--- Article ---
Title: Magritte, René François Ghislain (1898–1967)
Description:
René Magritte was a Belgian artist who gained notoriety during the interwar period as a painter and for his involvement with Surrealism.
His epigrammatic approach to painting, using collage-like juxtapositions and absurd transformations, developed from his preference for figurative representation and interest in the relation of images to poetic language.
Although Magritte presented himself as contentedly bourgeois, his paintings were often intended to shock viewers by showing them what he called "the mystery of the world.
" Magritte was born in the town of Lessines, but grew up in Châtelet where his father had become successful in the edible oil industry.
Here he experienced a great childhood loss upon his mother’s suicide.
Magritte first discovered painting as a boy, having encountered a painter working outdoors at an abandoned cemetery.
---
- [Exercise A]:
Please list the given names that the title of the Magritte description gives for the artist.
- [Exercise B]:
According to the Magritte description, in what industry did his father become successful?
--- Listing ---
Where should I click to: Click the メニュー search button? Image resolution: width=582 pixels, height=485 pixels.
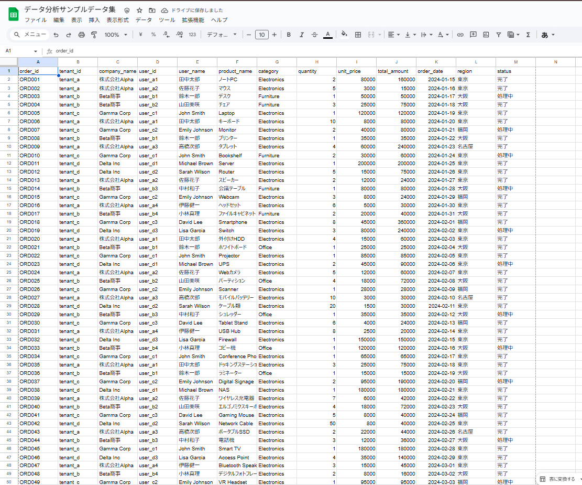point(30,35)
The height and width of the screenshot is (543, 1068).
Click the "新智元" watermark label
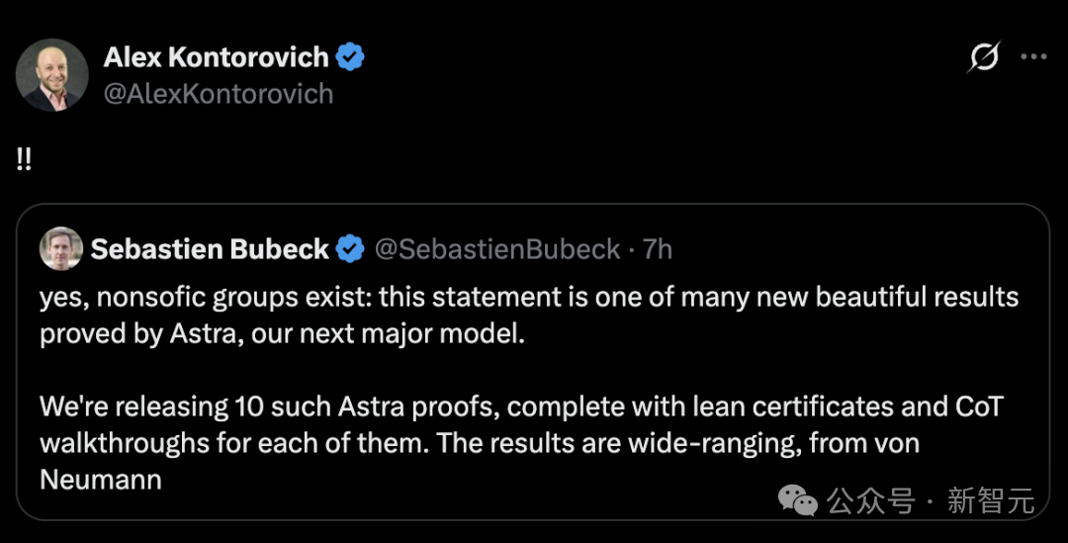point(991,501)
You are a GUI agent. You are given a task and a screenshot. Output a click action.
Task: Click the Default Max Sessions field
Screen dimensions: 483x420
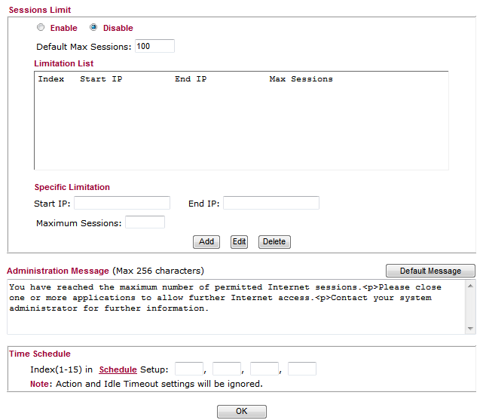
---
- [Solution A]:
René, François, Ghislain

- [Solution B]:
The edible oil industry.